Five other EU islands (Madeira, Portugal, Tenerife, Spain, The Aran islands, Ireland, a Greek Island and Ameland, the Netherlands) are now developing green hydrogen projects of their own, based on this best-practice example.


A concrete, implemented and executed project in Spain, to be used as a benchmark? Check.


Screenshot from webpage: https://greenhysland.eu/about-green-hysland/

Storage solutions play a key role


The transportation of potentially massive amounts of green hydrogen from Spain, is where the real difficulty comes into the equation. Findings from the EU Commission (June, 2021), give hope that such solutions are at least identified: "One of the options to enable long-distance transport of hydrogen is the repurposing of existing natural gas pipelines. For long-distance transport within the EU, this is the most competitive hydrogen delivery solution, if available." Born 14 years ago, HESStec is an example of a Spanish startup that is revolutionizing energy storage. Eugenio Domínguez Amarillo, CEO Hesstec, has been leading the development of power systems for integration of renewable energy systems since 2005. He has researched and developed the foundation of solutions for storage integration for almost two decades. In an interview with Elewit (Sep 2021), the venture arm of Red Electrica, he says:

Eugenio Domínguez Amarillo, CEO HESStec, image is cropped from LinkedIn.
"Storage is called to be the “philosopher’s stone” of the electrical system, profoundly transforming the management of electrical networks. It is changing the system’s paradigm and allowing for an energy model that is fully based on renewable energy sources."

On the topic of where he sees the national ecosystem being today, in relation to its industrial stakeholders and his own field, he comments: "Spanish corporates have understood the value of betting on Spanish entrepreneurs, accelerating creation and innovation, generating different models of collaboration; pilots, open innovation or investment in capital." Spanish tech entrepreneurs dedicated to solving the storage challenge? Check.


To sum up, let's recap on the question in the headline: Renewable hydrogen - is this Spain's top export of the future? As I began to write this piece, I honestly did not know the answer, and I am still not completely convinced after many hours of researching the topic.

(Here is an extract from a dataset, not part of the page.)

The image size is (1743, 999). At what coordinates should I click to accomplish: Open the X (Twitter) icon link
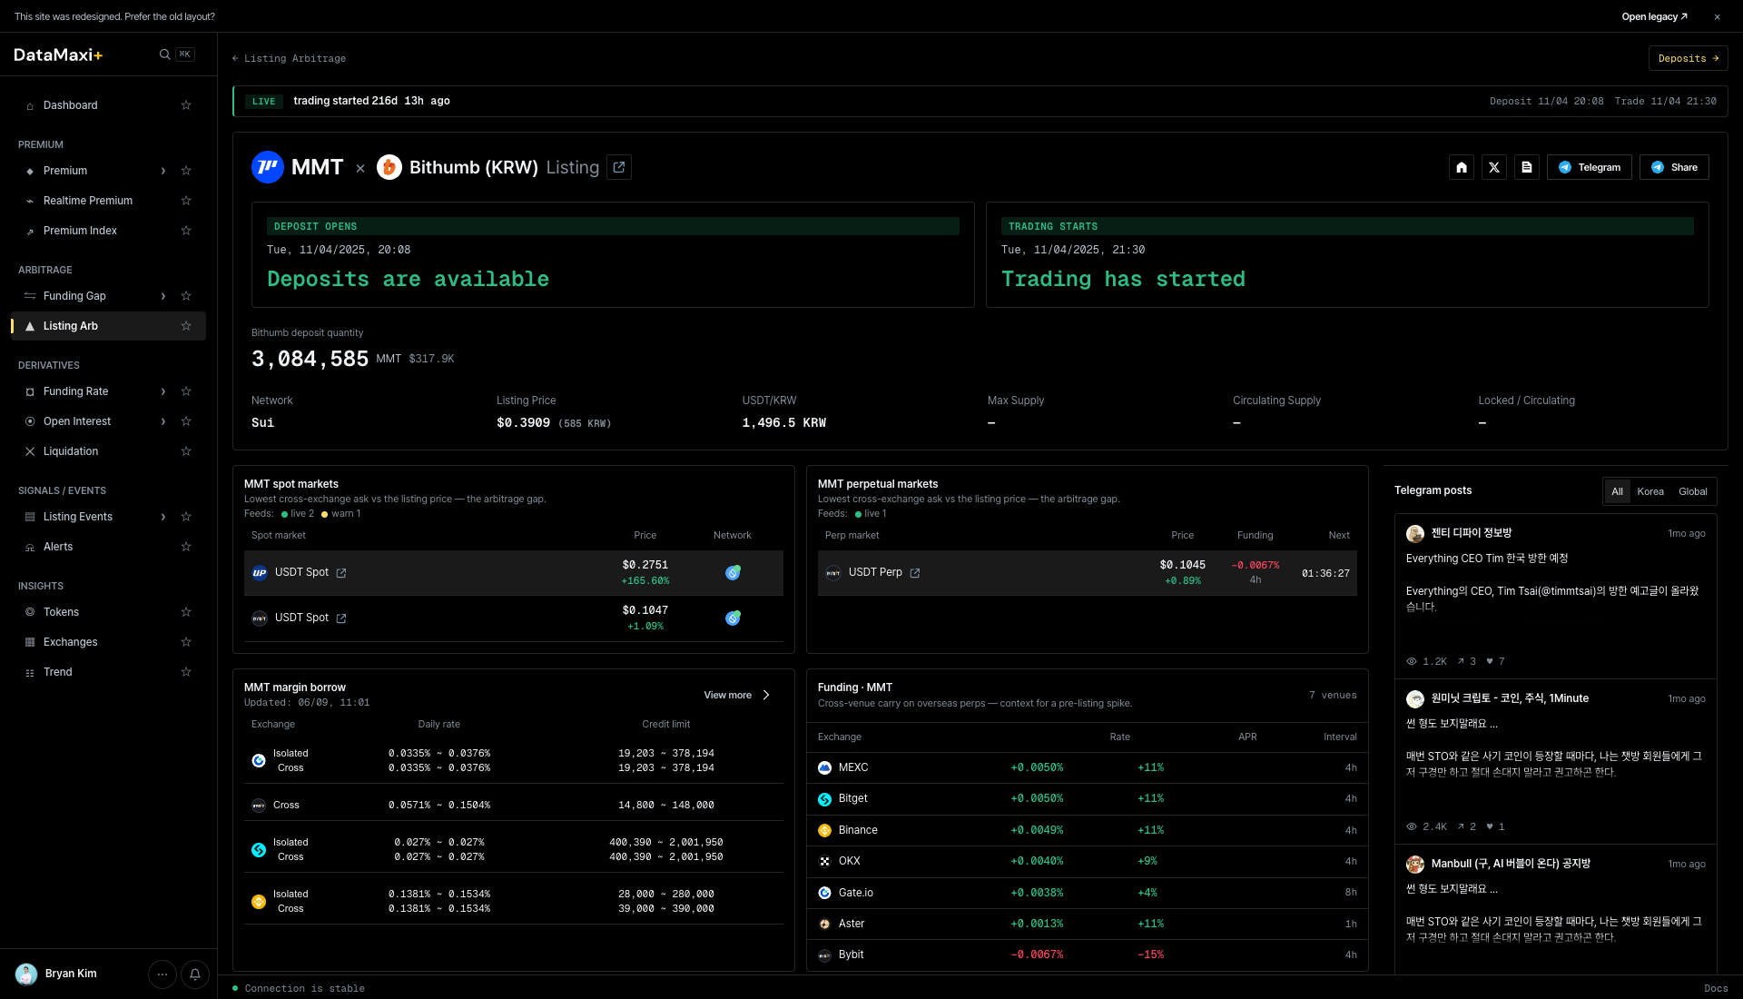[1494, 167]
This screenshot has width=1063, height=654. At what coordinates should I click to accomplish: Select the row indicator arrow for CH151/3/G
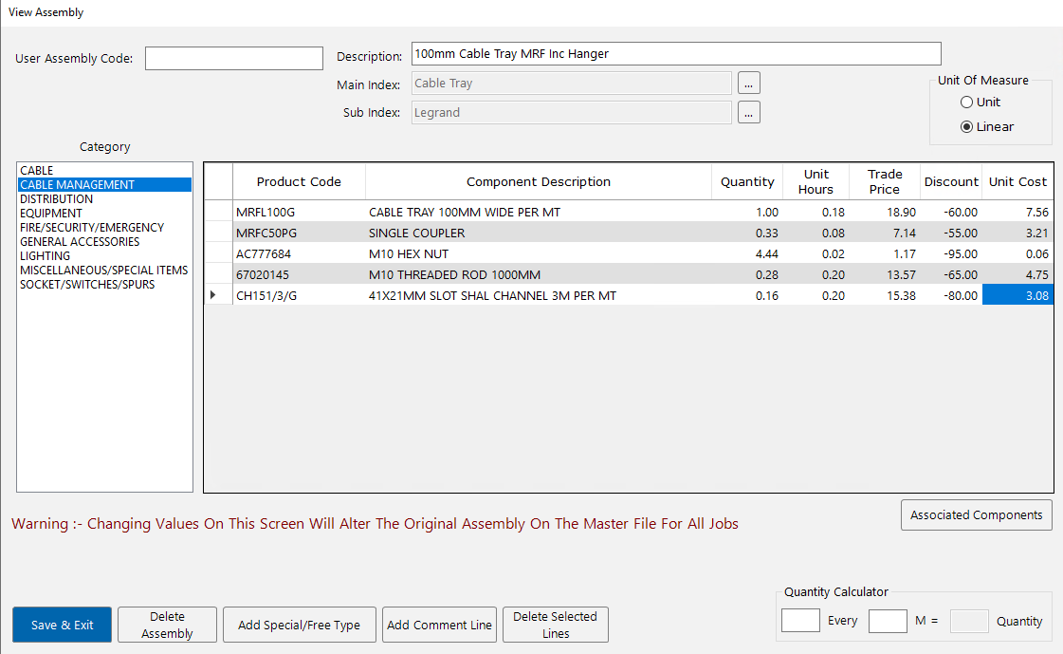(213, 296)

What I will say though, is that throughout putting this piece together, to give you a notion of what's going on in this field in Spain, there are clear indications that it is a strong possibility.


In the words of Domínguez Amarillo: "We (Spain) have a golden opportunity to create an industry-driven country, based on knowledge, and with the effort of all the involved agents, we will achieve it.